Single by Biffy Clyro

from the album Only Revolutions
- B-side: "10 Bodies"; "51 Trumpets"; "Hawkwind";
- Released: 23 August 2010
- Recorded: 2009
- Genre: Alternative rock; acoustic rock;
- Length: 3:10
- Label: 14th Floor
- Songwriter: Simon Neil
- Producers: Garth Richardson; Ben Kaplan; David Schiffman;

Biffy Clyro singles chronology
| "Bubbles" (2010) | "God & Satan" (2010) | "Black Chandelier" (2013) |

Only Revolutions track listing
- "The Captain"; "That Golden Rule"; "Bubbles"; "God and Satan"; "Born on a Horse"; "Mountains"; "Shock Shock"; "Many of Horror"; "Booooom, Blast & Ruin"; "Cloud of Stink"; "Know Your Quarry"; "Whorses";

= God and Satan (song) =

"God & Satan" is the sixth single from Biffy Clyro's fifth album, Only Revolutions. It was released on 23 August 2010 – exactly one year on from the release of the first proper single from the Only Revolutions marketing campaign, "That Golden Rule" ("Mountains", released in 2008, was originally claimed to be a stopgap, non-album release).

==Music video==
The music video was directed by Corin Hardy and filmed sometime around June/July 2010. It premiered on Channel 4 at 00:10 am on 20 July 2010. The video begins with the band standing in a lake, their bodies submerged under the water with only their heads sticking out. Later, the band, part of a cult, walk through the countryside with a large group of people towards a woodland area where a celebration is taking place.

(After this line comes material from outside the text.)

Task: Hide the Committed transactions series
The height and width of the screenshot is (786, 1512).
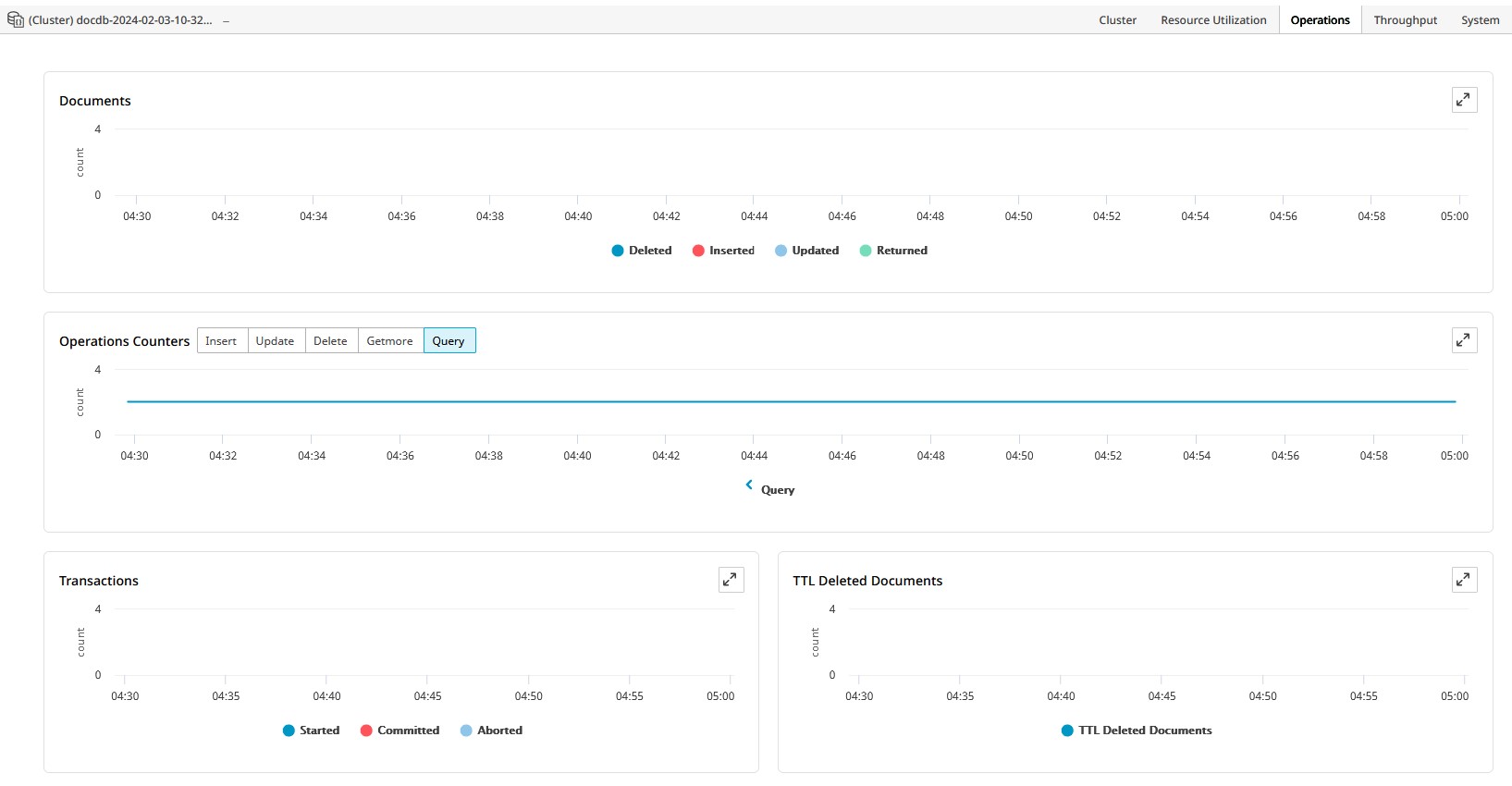Action: pyautogui.click(x=400, y=731)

At the end of the video, the band are laid down on the group and covered in rags.

==Track listing==
CD single 14FLR44CD, 5052498236022
1. "God & Satan" (single version)
2. "Hawkwind"

7" vinyl 14FLR44, 5052498236176
1. "God & Satan" (single version)
2. "10 Bodies"

7" white vinyl 14FLR44x, 5052498236275
1. "God & Satan" (single version)
2. "51 Trumpets"

iTunes digital single
1. "God & Satan"
2. "10 Bodies"
3. "51 Trumpets"
4. "Hawkwind"

==Chart performance==
On the week of physical release, the single entered the UK Singles Chart at 36, making it the sixth single from Only Revolutions to reach the top 40, and the least successful of these.

| Chart (2010) | Peak position |
|---|---|
| UK Singles (Official Charts) | 36 |

==Certifications==

Certifications for "God and Satan"
| Region | Certification | Certified units/sales |
| United Kingdom (BPI) | Silver | 200,000^{‡} |
^{‡} Sales+streaming figures based on certification alone.